You could use the tfmodisco package directly to do this, or you could use the crested.tl.modisco.tfmodisco() function which is essentially a wrapper around the tfmodisco package.

Note that from here on, you can use contribution scores from any model trained in any framework, as this analysis just requires a set of one hot encoded sequences and contribution scores per cell type stored in the same directory.

If you don’t have tomtom available on the command line, set report=False in crested.tl.modisco.tfmodisco(). You won’t get an html report matching the motifs to their closest match in the motif database, but you’ll still get a collection of clustered seqlets for use in the rest of the notebook.

meme_db, motif_to_tf_file = crested.get_motif_db()

# run tfmodisco on the contribution scores
crested.tl.modisco.tfmodisco(
    window=1000,
    output_dir="modisco_results_ft_2000",
    contrib_dir="modisco_results_ft_2000",
    report=False,  # Optional, will match patterns to motif MEME database - deactivate if you don't have TOMTOM read on the command line
    meme_db=meme_db,  # File to MEME database - not needed if not generating reports
    max_seqlets=20000,
)

Analysis of cell-type specific sequence patterns#

Once you have obtained your modisco results, you can plot the the found patterns using the crested.pl.modisco.modisco_results() function.

%matplotlib inline
top_k = 1000
crested.pl.modisco.modisco_results(
    classes=["Astro", "L5ET", "Vip", "Oligo"],
    contribution="positive",
    contribution_dir="modisco_results_ft_2000",
    num_seq=top_k,
    y_max=0.15,
    viz="pwm",
)  # You can also visualize in 'pwm' format

2026-06-17T15:45:58.619662+0200 INFO Lazily importing module crested.pl.
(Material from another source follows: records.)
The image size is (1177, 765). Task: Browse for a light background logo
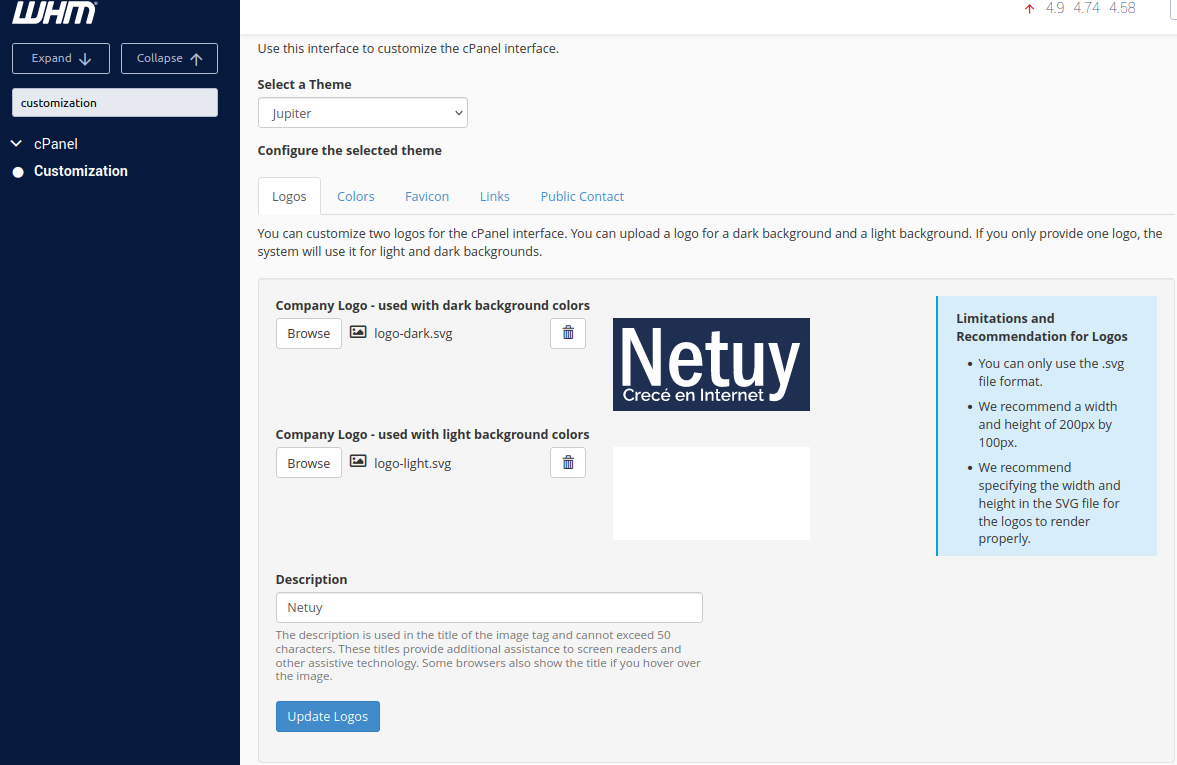[309, 463]
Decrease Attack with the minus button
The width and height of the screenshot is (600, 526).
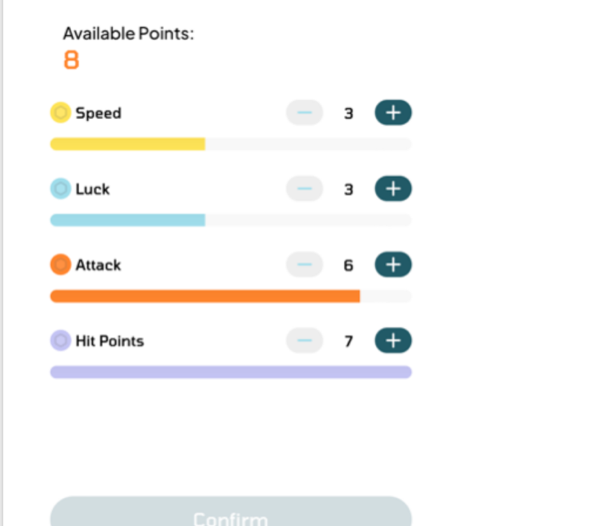tap(305, 264)
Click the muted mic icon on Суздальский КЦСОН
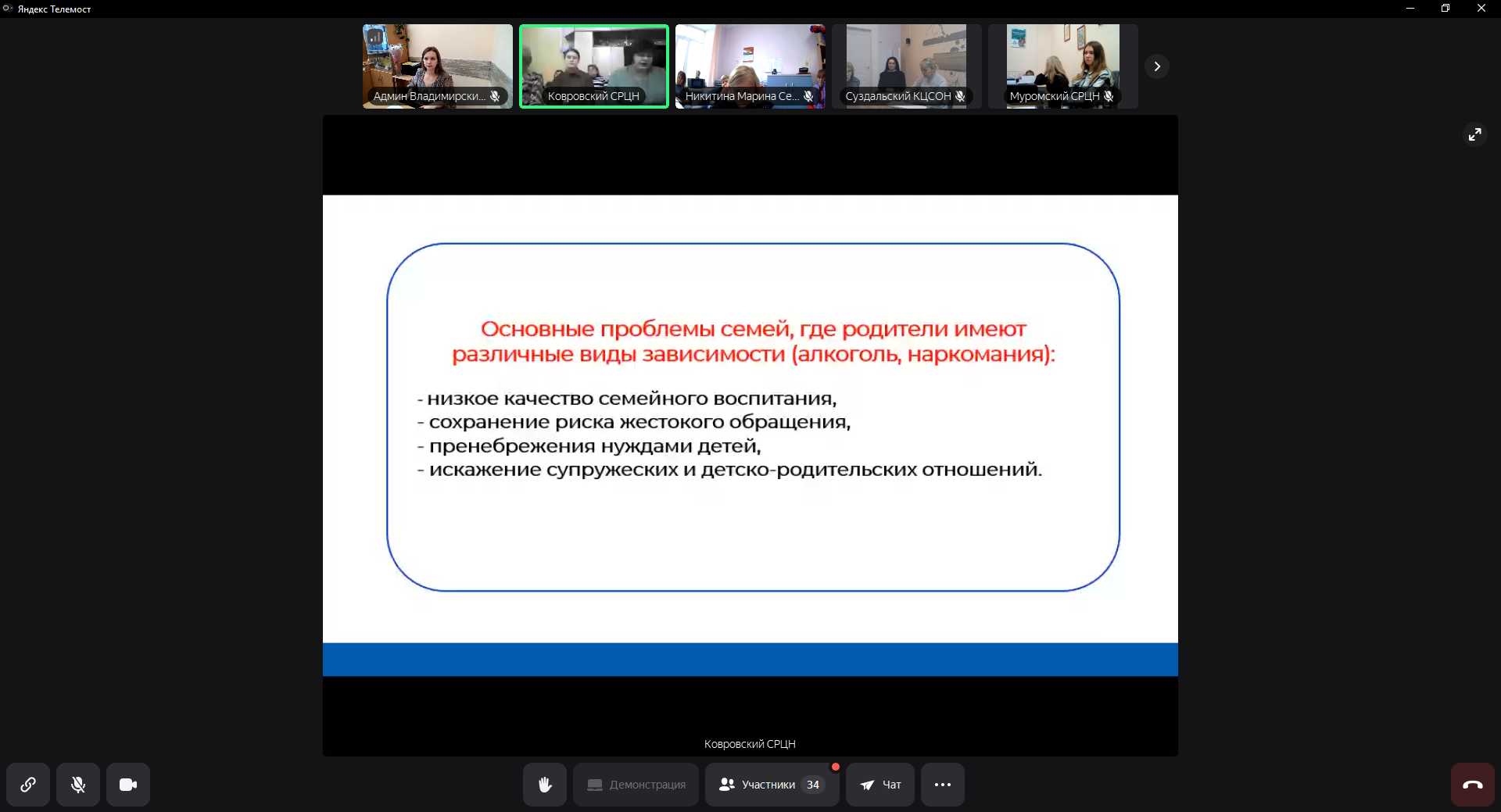The width and height of the screenshot is (1501, 812). pyautogui.click(x=960, y=96)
This could take a second...
2026-06-17T15:45:58.935201+0200 INFO Starting genomic contributions plot for classes: ['Astro', 'L5ET', 'Vip', 'Oligo']
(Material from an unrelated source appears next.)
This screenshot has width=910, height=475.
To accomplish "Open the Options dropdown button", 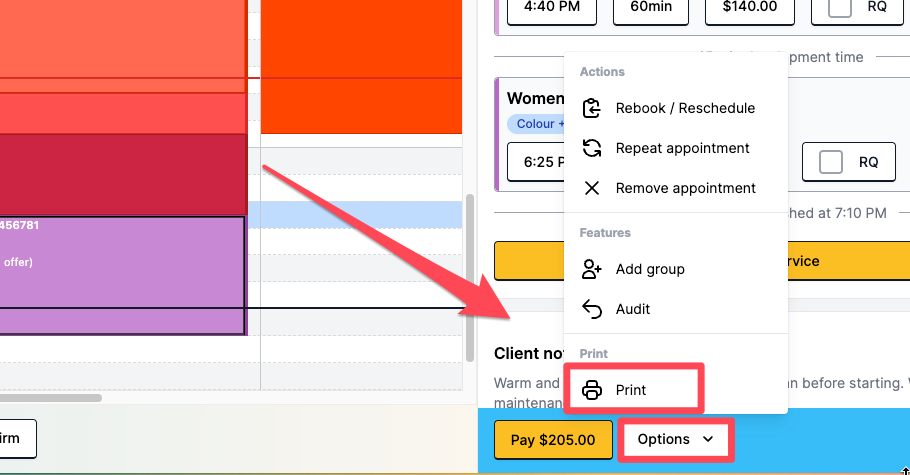I will point(676,439).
../_images/043c88f59efcde4a9247e45851a1aaae2949763d5a18c149e5dfc21ddda6b368.png

Matching patterns across cell types#

Since we have calculated per cell type the patterns independently of each other, we do not know quantitatively how and if they overlap. It can be interesting to get an overview of which patterns are found across multiple cell types, how important they are, and if there are unique patterns only found in a small selection of classes. Therefore, we have made a pattern clustering algorithm, which starts from the results of tfmodisco-lite, and returns a pattern matrix, which contains the importance of the clustered patterns per cell type, and a pattern dictionary, describing all clustered patterns.

First, we’ll obtain the modisco files per class by using crested.tl.modisco.match_h5_files_to_classes() using our selected classes.
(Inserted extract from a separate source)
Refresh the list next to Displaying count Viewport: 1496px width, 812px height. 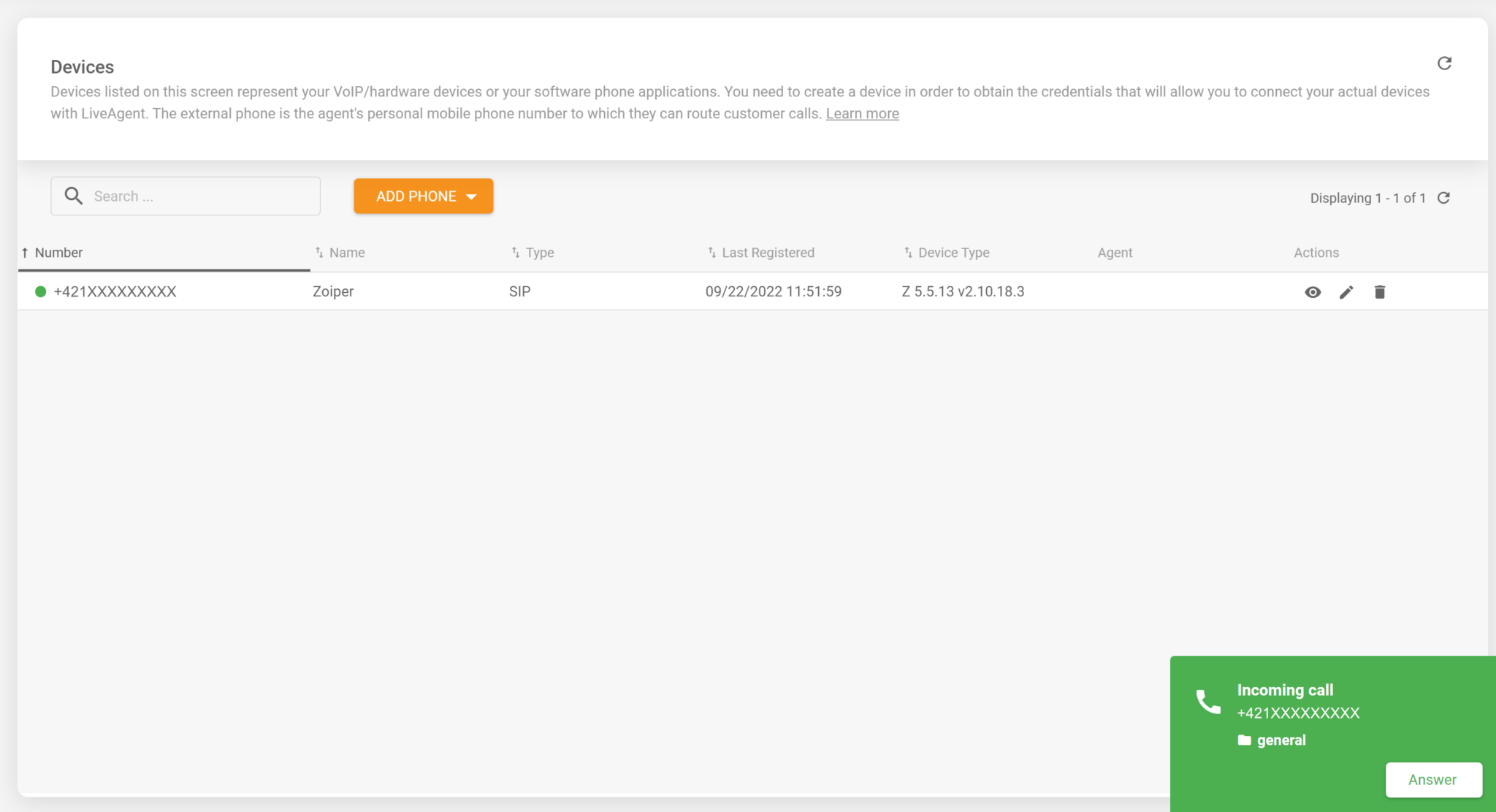pos(1443,198)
# First we obtain the resulting modisco files per class
matched_files = crested.tl.modisco.match_h5_files_to_classes(
    contribution_dir="modisco_results_ft_2000", classes=list(adata.obs_names)
)

A quick pairwise comparison#

Before we do any pattern clustering, we can check for each independent pattern how similar it is to all the other patterns using memesuite-lite. We use crested.tl.modisco.calculate_tomtom_similarity_per_pattern(). This function returns a pairwise similarity matrix of every unique pattern, together with a list of ids and a dictionary containing additional information per pattern.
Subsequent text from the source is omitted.